University of Wisconsin-Madison

Human learners consistently demonstrate a powerful ability to segment words in artificial language experiments (e.g., Saffran et al., 1996). However, few studies have explored exactly what units they are abstracting in these tasks. Adult participants (N = 130) heard an artificial language containing both disyllabic (e.g., mufi) and trisyllabic (e.g., pabiku) words. Participants successfully segmented words from this stream, rating words as more familiar on a Likert scale than both non-words and partwords (e.g., bikumu). However, partial word lures that either contained a disyllabic word (e.g., mufipa & kumufi) or consisted of the first two syllables of trisyllabic words (e.g., pabi) were rated equally familiar as words from the language.

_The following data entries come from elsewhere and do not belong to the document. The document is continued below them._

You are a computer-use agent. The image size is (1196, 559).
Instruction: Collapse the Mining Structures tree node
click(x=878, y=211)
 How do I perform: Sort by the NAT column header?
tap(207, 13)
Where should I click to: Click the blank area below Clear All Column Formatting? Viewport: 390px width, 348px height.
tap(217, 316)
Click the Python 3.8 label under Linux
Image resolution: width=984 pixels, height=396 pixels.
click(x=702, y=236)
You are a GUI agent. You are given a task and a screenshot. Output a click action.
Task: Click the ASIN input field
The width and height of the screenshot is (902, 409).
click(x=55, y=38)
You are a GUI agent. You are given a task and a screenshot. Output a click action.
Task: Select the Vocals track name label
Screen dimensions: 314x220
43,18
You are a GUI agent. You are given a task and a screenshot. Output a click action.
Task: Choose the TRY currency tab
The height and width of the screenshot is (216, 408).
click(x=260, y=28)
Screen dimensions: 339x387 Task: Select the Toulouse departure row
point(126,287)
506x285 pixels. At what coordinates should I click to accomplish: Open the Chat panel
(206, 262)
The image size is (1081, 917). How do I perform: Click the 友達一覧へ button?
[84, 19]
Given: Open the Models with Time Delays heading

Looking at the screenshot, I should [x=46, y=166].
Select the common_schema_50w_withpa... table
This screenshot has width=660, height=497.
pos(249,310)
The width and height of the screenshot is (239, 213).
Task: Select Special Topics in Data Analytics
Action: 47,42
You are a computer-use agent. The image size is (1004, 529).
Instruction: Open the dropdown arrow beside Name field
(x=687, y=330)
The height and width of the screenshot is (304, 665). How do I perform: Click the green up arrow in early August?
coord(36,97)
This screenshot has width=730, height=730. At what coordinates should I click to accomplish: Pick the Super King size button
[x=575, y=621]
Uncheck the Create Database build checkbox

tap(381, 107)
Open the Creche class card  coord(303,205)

Lures lacking the first syllable of a trisyllabic word (e.g., biku) were rated as less familiar than words despite being statistically coherent, suggesting that participants were most sensitive to the co-occurrences between the first two syllables of words. Preliminary data using 2AFC measures provide converging support for this pattern. These results suggest that participants are not weighting all statistics equally. Ongoing studies are exploring how the composition of the artificial language affects learner biases.